A cavity back iron is the easiest of the three to hit and should be played by most golfers. If you’re just an average golfer who’s out for fun then you’ll get the best bang for your buck with these. They’re the easiest to hit, are the highest launching, and will most likely give you the most distance.
The reason some pros don’t use them is that they don’t offer as much feedback on mishits so it’ll be kinda tough to figure out what you did wrong. They also aren’t as good at controlling the trajectory and shape of the ball.
Pros need as much control over the ball they can get and most cavity back irons won’t give them that. For people like you and me, it’ll do the job just fine because we’re who they’re designed for.
An example of a cavity back iron would be Cleveland Launcher CBX or the Taylormade M6 irons. Again, it’ll all depend on which brand and model you like best.
Difference Between Cavity Backs And Blades
The main difference is that cavity back irons are bulkier than blades and have a hollow section at the bottom of the club. Cavity backs have a much bigger sweet spot, are a lot more forgiving, and will generate more distance.
The reason most weekend golfers use cavity backs is because of the increased forgiveness. As long as you make contact somewhere in the face, you should be able to get some sort of distance. This is part of the reason why some pros use cavity backs in their longer irons.
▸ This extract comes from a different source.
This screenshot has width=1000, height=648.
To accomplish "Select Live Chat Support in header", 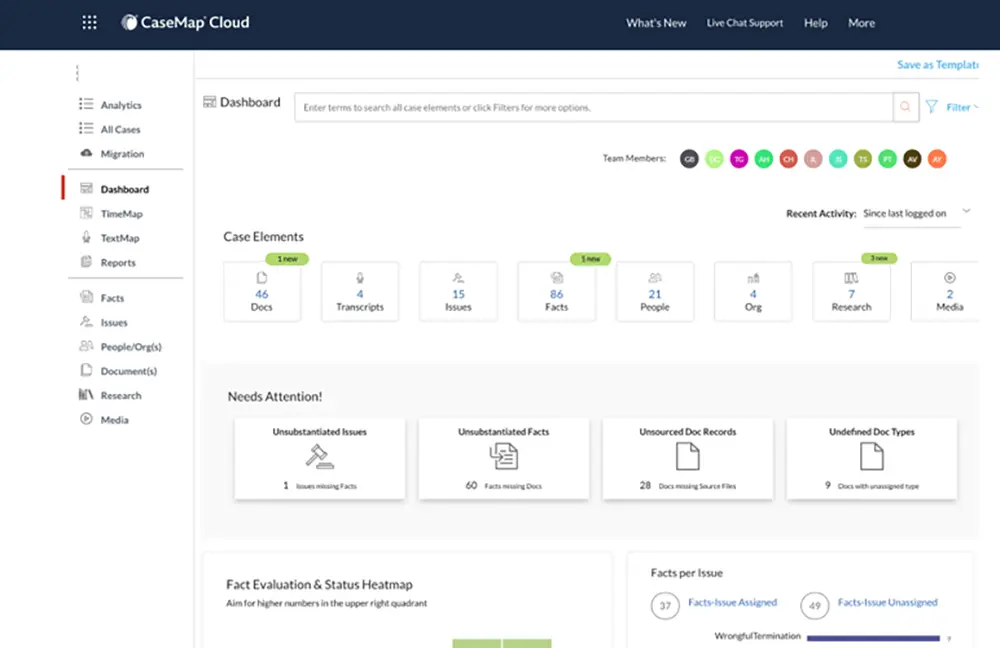I will tap(744, 23).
A lot of professional golfers will actually carry both of these clubs. Since cavity backs are easier to hit, some pros will use them in their longer irons. They’ll then use a more bladed style in their shorter irons and wedges because of the increased control.
Difference Between Blades And Muscle Backs
The main difference is that muscle backs have a thicker bottom section compared to blades and that’s going to produce more forgiveness. Along with the increased forgiveness, a muscle back iron will generate a bit more distance.
This is the main reason pros prefer a muscle back iron over the traditional blade. Both of these irons are very similar looking and it can sometimes be tough to tell the difference. A lot of the muscle back irons will actually say “MB” somewhere on the club and that’s usually the easiest way to tell.
There are a few pros who still use pure bladed irons and the main reason is that they grew up using them. I’m not saying you can’t or shouldn’t use them, all I’m saying is that you’ll probably get better results with a MB iron.
Should You Play Blades, Muscle Backs, Or Cavity Backs?
For the majority of players out there I’d recommend going with a cavity back iron. They’re generally the cheapest of the three and they’re the most forgiving. Average players like us need all the help we can get and that’s what these clubs were designed for. Get these if you’re a higher handicap or beginner golfer.
If you’re a bit of a better play and prefer the classic style of iron (like myself) then you could go with a muscle back. They’re usually a bit more expensive but I like them because they feel much better at impact and I can grow into them. When I get better they’ll be much more useful compared to a cavity back.
As for the classic blade, I probably wouldn’t recommend them for someone reading this. They’re only for professional golfers and I’m pretty sure none of them are reading this. Go with a muscle back for the increased distance and forgiveness.